The Paradox of Skill hit home for me. Most areas of the market resemble Alabama playing LSU in football: highly competent opponents with nearly equal skill battling it out. The high skill across the investment management industry means that luck plays a huge role in the relative returns of investment managers. This knowledge has led our firm to focus more on an investment manager’s process and less on their returns over shorter-term periods when evaluating and hiring investment managers.

3. Successful Investing is a Process: Structuring Efficient Portfolios for Outperformance by Jacques Lussier

This book is required reading for all of our firm’s investment personnel, most of whom are CFAs, yet still end up learning a lot. One of the critical points Lussier makes is that because the market is capitalization-weighted, both the market and market-indexed portfolios are over-allocated to overvalued stocks and under-allocated to undervalued ones. So, the capitalization-weighted market is not an optimal basis for structuring a portfolio even though most active managers can’t beat it. 

As a result, instead of trying to “outperform the market,” an investor is better off structuring his portfolio with non-market-cap based constructions so that the market will underperform the portfolio. It’s a subtle but significant difference that has dramatically affected my views of investing. I now believe outperforming the market is more a matter of structure, discipline, and behavior and less about predicting what the market will do in the future.

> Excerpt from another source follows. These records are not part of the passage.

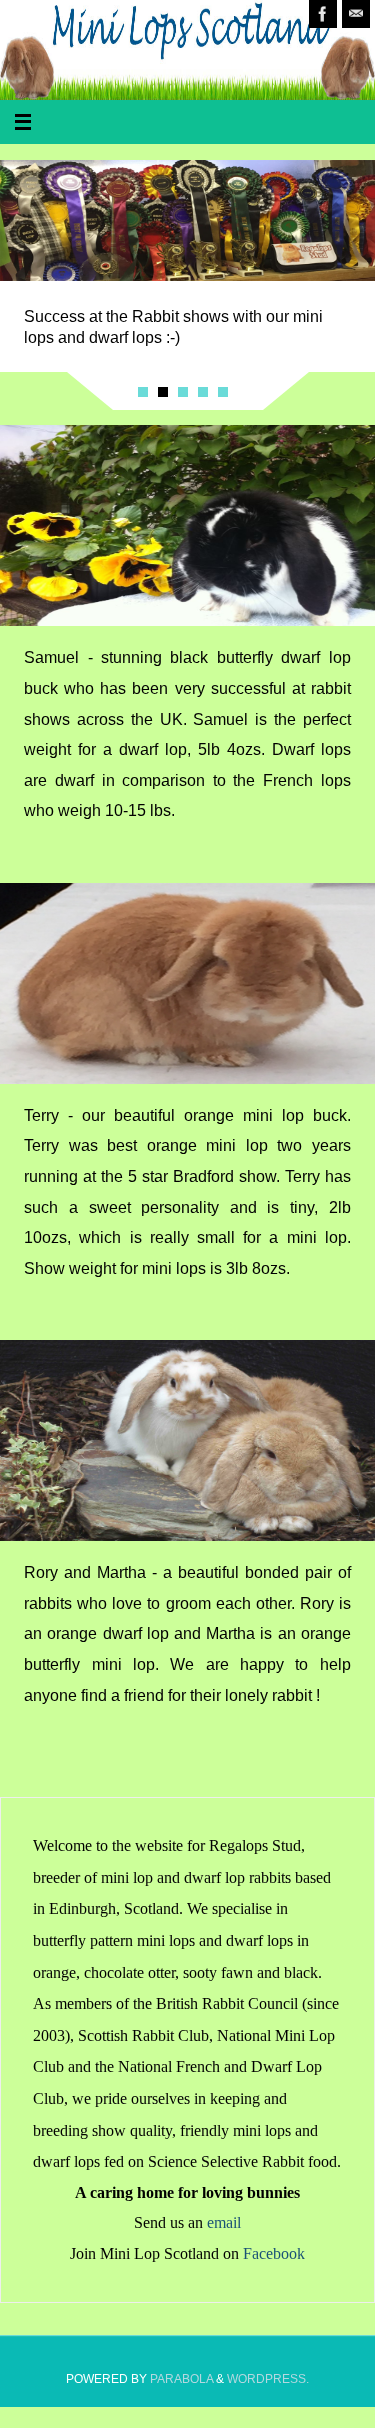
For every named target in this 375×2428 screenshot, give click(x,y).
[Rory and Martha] (187, 1440)
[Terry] (187, 983)
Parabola (181, 2379)
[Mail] (356, 14)
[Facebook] (323, 14)
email (224, 2223)
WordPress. (268, 2379)
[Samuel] (187, 525)
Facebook (274, 2254)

4. Adaptive Markets: Financial Evolution at the Speed of Thought by Andrew W. Lo

Andrew Lo is an MIT economist best known for his research showing that market prices have memory, and price movements are not entirely independent; they have momentum, which is why past prices matter.

In this book, Lo proposes a new theory he calls the “Adaptive Markets Hypothesis,” which seeks to synthesize the theories of the behavioral school of investing (investors are biased and irrational) and the efficient markets school (investors are rational, profit-maximizing machines). His theory encompasses both: people sometimes behave irrationally but learn from their mistakes and adapt out of self-interest. 

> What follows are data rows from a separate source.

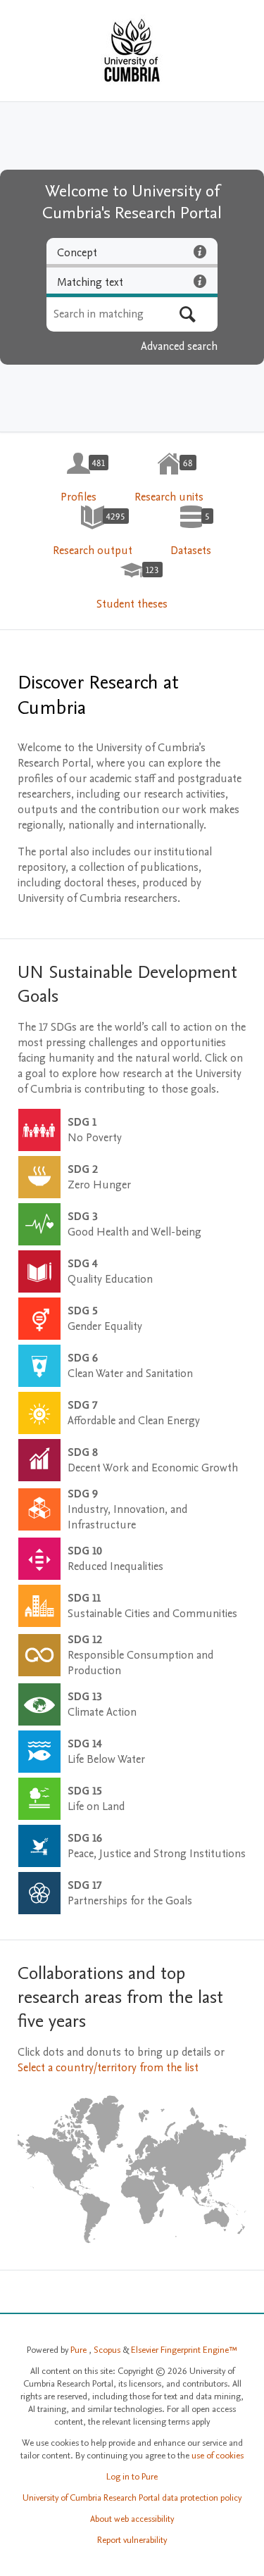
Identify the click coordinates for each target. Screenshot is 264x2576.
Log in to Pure (132, 2476)
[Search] (188, 314)
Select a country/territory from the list (108, 2067)
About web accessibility (132, 2519)
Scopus (108, 2350)
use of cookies (217, 2455)
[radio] (132, 253)
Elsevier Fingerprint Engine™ (184, 2350)
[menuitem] (78, 478)
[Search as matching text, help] (200, 281)
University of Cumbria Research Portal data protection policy (132, 2498)
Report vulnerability (132, 2540)
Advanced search (179, 346)
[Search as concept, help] (200, 251)
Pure (79, 2350)
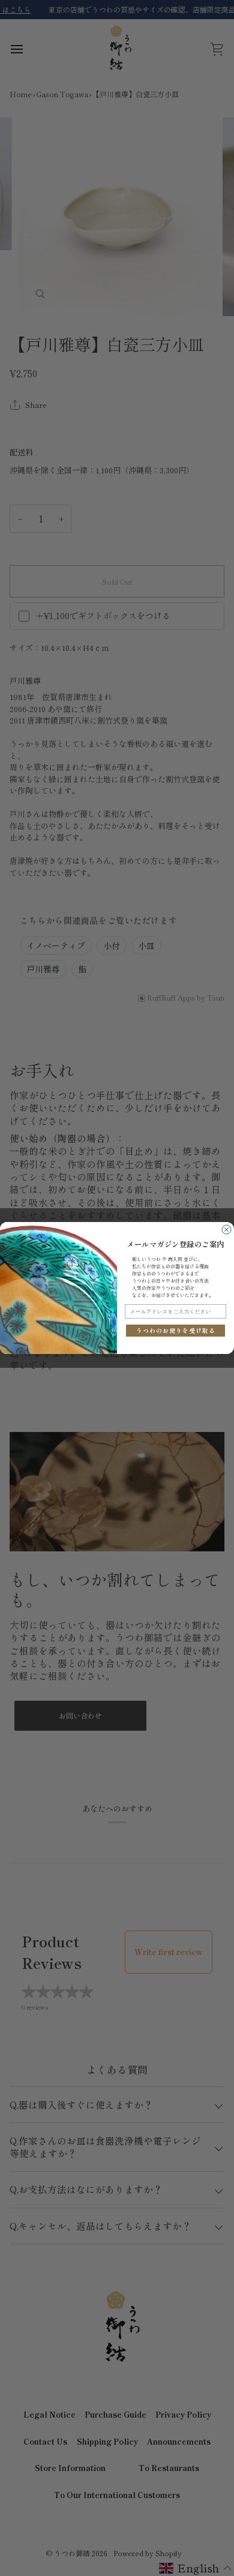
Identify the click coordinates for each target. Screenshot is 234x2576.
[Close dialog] (226, 1229)
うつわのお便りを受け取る (175, 1330)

The Adaptive Markets Hypothesis draws heavily on biology and evolution to explain how markets develop, change, and evolve. The comparison of the markets to biology rings true for me. Economists tend to try to capture how the markets work with complex formulas and grand rules similar to those in physics. According to Lo, the markets behave more like an organism: changing and adapting as its environment changes over time (or facing extinction if it doesn’t change). The Adaptive Market Hypothesis has increased our firm’s awareness that strategies that have worked for us in the past may not work in the future as the markets evolve and change. Merely taking past information and extrapolating into the future doesn’t always work.

5. The Known, the Unknown, and the Unknowable in Financial Risk Management: Measurement and Theory Advancing Practice, edited by Neil A. Doherty and Francis X. Diebold. 

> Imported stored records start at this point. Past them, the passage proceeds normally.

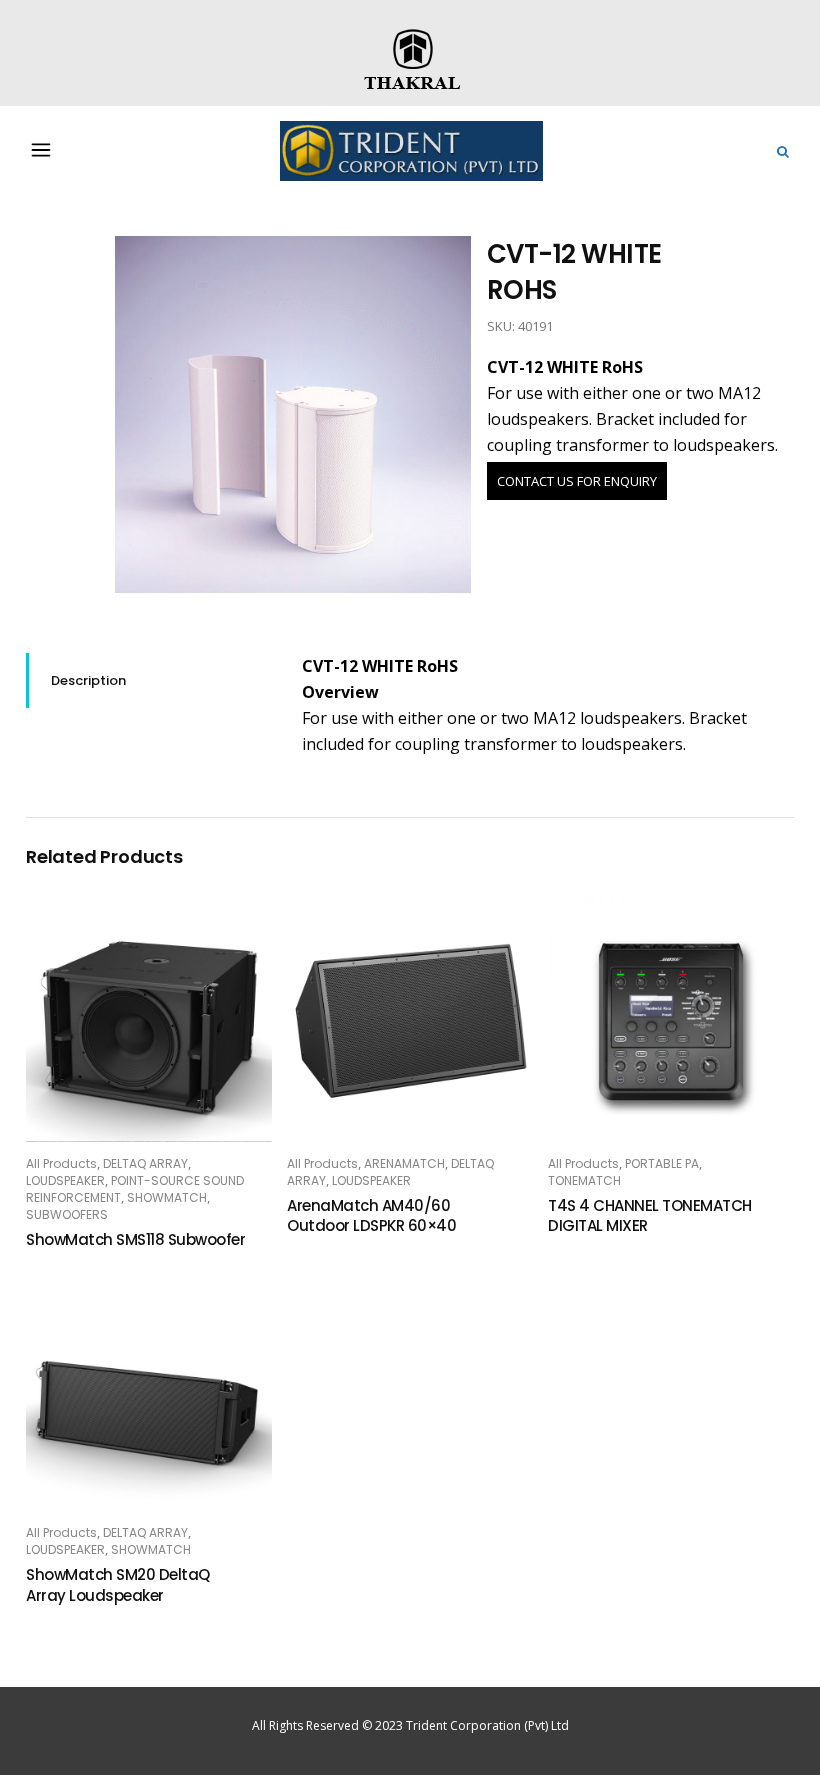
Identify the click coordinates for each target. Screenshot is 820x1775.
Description (88, 680)
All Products (61, 1163)
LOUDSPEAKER (65, 1180)
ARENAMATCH (404, 1163)
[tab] (149, 680)
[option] (293, 414)
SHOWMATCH (167, 1197)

Each chapter of this book about managing investment uncertainty is written by a different economist. The authors break risk into three buckets: known risks, unknown risks, and unknowable risks. 

The critical point for me, which runs throughout the book, is that investment managers and academics tend to focus their risk management efforts on known risks, which is misguided because it’s the unknown and unknowable threats that cause the biggest problems. They tend to do this because according to one of the authors, known risks are “often amenable to statistical treatment, whereas unknown and unknowable risks are usually not.” 

The authors don’t offer specific solutions for managing unknown risks because they are by their nature...unknown. Instead, they posit that recognizing and acknowledging the unknown and unknowable should lead investors to rely less on standard risk measurement metrics because much more can go wrong than these analyses can predict. Consequently, our firm builds portfolios knowing that standard asset optimization models will not capture the unknown and unknowable risks. That’s why we build in large market shocks beyond what standard investment theory predicts when stress testing our portfolio designs.